▶ [Qué hacer]
• A. Responde estas preguntas con datos de la reseña de El Padrino:
(i) ¿Quién pronuncia la frase «Yo creo en América» al comienzo de la película?
(ii) ¿En qué obra está basada la película de Francis Ford Coppola?
(iii) ¿Qué actor interpreta a Michael Corleone?
• B. Convierte en una lista breve el párrafo de la reseña de El Padrino que empieza «Aunque, si bien es cierto» y conserva sus datos principales.

▶ [Texto extraído]
2008/11/07

Yo creo en EL PADRINO


"Yo creo en América". Con esta sentencia –que todavía resuena en mi mente y, de pronto, se aleja lentamente como la cámara que enfoca su abatido rostro–, el enterrador Bonasera da inicio a, quizá, el film más fascinante de todos los tiempos.
El Padrino (The Godfather, 1972) de Francis Ford Coppola, película basada en la novela homónima de su compatriota Mario Puzo, es una obra total, tan redonda y lograda que linda esa sobrehumana perfección que nos deja sin palabras, pero, eso sí, con un tumulto de inquietantes ideas confundidas con sensaciones nuevas. Si escritores como Tolstói, García Márquez o Grass, han sido capaces de elaborar ficciones totales –esas que, como La Guerra y la paz, Cien años de soledad, El tambor de hojalata , consuman el deicidio del que nos habla, y quiere a su vez alcanzar, Vargas Llosa a través de toda su prolífica obra–, pues hay, también, cineastas que han llegado a esa meta.
"Yo creo en El Padrino", aclaro sin esperar mucho, en mi calidad de cinéfilo en ciernes; y, antes de creer en él, lo siento no sólo como padrino, sino en su diversidad de formas y contrastes: como padre, esposo, amigo, o simplemente como el abuelo que jugando con su nieto encontró la muerte más feliz del mundo.
Marlon Brando le dio vida a un personaje apoteósico, complejo, pero ante todo, descarnadamente humano. Anteriormente, ya había sacudido y deslumbrado (¿alumbrado?) mi extraña adolescencia con la –en ese momento, para mí– cataclísmica escena de la mantequilla en El último tango de Paris de Bernardo Bertolucci (que, cronológicamente, apareció un año después pero que yo vi primero).
Aunque, si bien es cierto que Don Corleone (Marlon Brando) es el personaje más formidable de la película, los demás no se quedan atrás (pues hasta parecen competir, palmo a palmo, con él, a través de las más de tres horas del largometraje). Sobre todo Michael Corleone, encarnado con inobjetable solvencia por Al Pacino, quien, a través de sus fisuras y virajes existenciales, nos agobia y embelesa en simultáneo, para dejarnos, al final, un mensaje aterradoramente convincente: no somos uno, somos muchos, y es por eso que nunca terminaremos de conocernos, ni de comprendernos en el fuero más íntimo. Michael, el sensible y correcto Michael, laureado héroe de guerra, renuncia a ser otro vulgar "personajillo" más, y se convierte en un sucesor que está a la altura de las siniestras coyunturas familiares.
Para intentar entender el giro azaroso que da la vida de Michael Corleone uno puede recurrir a Camus (pero, como es obvio, no bastará): " Entre la certidumbre que tengo de mi existencia y el contenido que trato de dar a esta seguridad hay un foso que nunca se llenará. Seré siempre extraño a mí mismo. En psicología, como en lógica, hay verdades pero no verdad ".

▶ [Material proporcionado]
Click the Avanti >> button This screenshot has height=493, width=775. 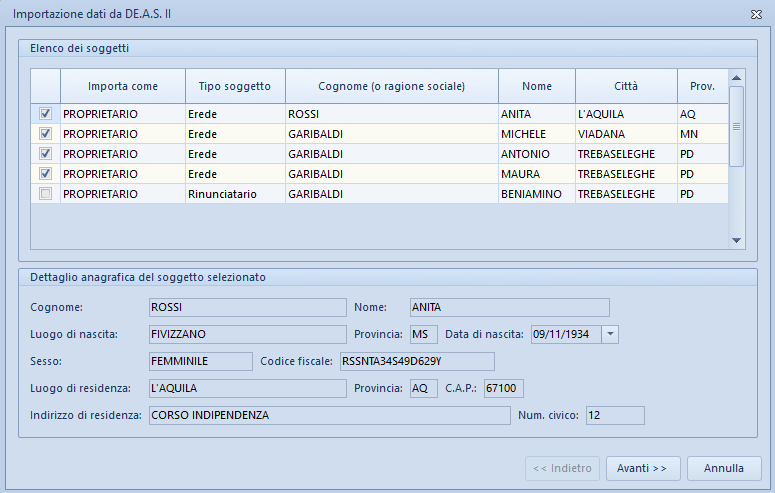click(x=642, y=468)
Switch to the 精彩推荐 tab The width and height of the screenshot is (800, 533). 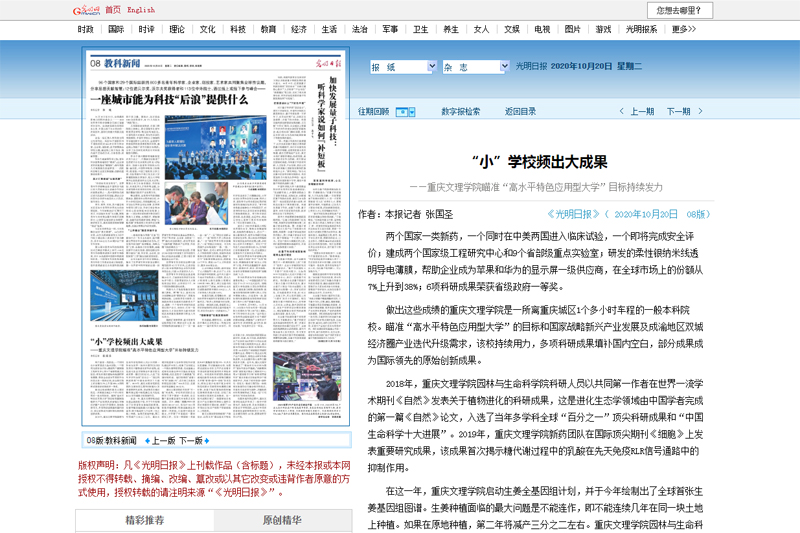144,520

▶ [Respuestas por tarea]
• A.
(i) El enterrador Bonasera.
(ii) En la novela homónima de Mario Puzo.
(iii) Al Pacino.

• B.
- Don Corleone (Marlon Brando) es el personaje más formidable, aunque los demás parecen competir con él durante las más de tres horas del largometraje.
- Destaca Michael Corleone, encarnado con solvencia por Al Pacino, que con sus fisuras y virajes existenciales agobia y embelesa a la vez.
- Al final deja un mensaje: no somos uno, somos muchos, y por eso nunca terminaremos de conocernos ni de comprendernos.
- Michael, sensible, correcto y laureado héroe de guerra, renuncia a ser un «personajillo» más y se convierte en un sucesor a la altura de las siniestras coyunturas familiares.